There's a great document about Ms. Pac-Man HERE and in it the author describes the "AI" of the original ghosts. I'll briefly summerize here.

Red: Always tries to shorten either the horizontal or vertical distance between him-self and Ms. Pac-Man, whichever is longer. This rule applies regardless of the maze configuration. - So basically, the ghost always checks whether x or y is greater between himself and the player, and attempts to go that direction.

Pink: When pink is far away from the player she behaves the same as red. When the player is stationary (not moving) or when Pinky is close she does whatever she can to get in front of the player. If she ever becomes directly in front of the player, ie. face-to-face, she'll turn off at the next intersection.

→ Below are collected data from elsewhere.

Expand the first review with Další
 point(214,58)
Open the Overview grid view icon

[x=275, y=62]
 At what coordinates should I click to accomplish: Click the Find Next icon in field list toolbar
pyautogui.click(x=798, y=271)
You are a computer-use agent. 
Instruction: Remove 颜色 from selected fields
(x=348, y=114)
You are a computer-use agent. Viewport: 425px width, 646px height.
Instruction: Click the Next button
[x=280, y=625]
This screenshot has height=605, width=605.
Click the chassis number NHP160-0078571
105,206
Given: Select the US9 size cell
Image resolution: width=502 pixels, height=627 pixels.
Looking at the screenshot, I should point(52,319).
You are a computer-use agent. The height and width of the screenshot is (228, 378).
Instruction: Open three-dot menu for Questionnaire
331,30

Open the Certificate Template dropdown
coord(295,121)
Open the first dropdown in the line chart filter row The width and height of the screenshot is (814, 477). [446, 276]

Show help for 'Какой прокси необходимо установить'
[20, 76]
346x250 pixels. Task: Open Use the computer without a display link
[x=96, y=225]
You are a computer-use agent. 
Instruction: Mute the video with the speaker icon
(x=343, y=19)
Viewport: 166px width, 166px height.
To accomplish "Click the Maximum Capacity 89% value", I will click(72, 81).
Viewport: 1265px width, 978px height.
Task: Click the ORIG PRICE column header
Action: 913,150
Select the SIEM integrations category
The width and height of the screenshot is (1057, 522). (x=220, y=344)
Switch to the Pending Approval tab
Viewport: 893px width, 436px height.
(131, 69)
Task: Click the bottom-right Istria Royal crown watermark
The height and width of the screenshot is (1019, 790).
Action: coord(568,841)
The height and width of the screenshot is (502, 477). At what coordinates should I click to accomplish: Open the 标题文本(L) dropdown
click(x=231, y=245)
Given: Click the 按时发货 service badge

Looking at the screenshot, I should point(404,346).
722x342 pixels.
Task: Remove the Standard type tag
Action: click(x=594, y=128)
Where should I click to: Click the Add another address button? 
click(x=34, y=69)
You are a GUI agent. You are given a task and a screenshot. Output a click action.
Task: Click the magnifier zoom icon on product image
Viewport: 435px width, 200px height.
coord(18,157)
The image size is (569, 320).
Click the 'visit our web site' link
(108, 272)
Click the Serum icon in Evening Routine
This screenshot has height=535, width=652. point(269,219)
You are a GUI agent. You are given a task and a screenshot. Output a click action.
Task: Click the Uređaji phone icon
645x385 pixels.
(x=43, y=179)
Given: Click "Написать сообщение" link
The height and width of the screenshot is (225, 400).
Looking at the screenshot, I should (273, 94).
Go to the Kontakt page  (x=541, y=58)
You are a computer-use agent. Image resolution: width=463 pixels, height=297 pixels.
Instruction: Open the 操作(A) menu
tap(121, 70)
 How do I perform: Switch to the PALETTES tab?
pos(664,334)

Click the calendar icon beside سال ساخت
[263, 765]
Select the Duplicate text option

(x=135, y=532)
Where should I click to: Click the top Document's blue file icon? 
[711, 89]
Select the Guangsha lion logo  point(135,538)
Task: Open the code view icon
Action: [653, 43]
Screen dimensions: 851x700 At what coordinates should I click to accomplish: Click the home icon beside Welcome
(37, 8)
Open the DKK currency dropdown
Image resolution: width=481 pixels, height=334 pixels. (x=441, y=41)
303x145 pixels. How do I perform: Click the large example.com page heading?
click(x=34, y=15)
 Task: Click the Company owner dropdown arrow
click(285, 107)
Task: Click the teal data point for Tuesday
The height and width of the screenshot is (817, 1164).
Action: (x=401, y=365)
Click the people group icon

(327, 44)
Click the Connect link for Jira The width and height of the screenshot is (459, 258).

Green: When green is close to red, he takes on the behavior of red. When Green is far away, his own behavior patterns kick in. He prefers to hit from the flank and as such is often seen running "along side" of the player. Also, given the choice between a sharp turn, and turning wide, Green will select wide.

Brown: Brown is the most predictable as he follows a predetermined path depending on what the player does. The author does not provide details as to what the predetermined path is.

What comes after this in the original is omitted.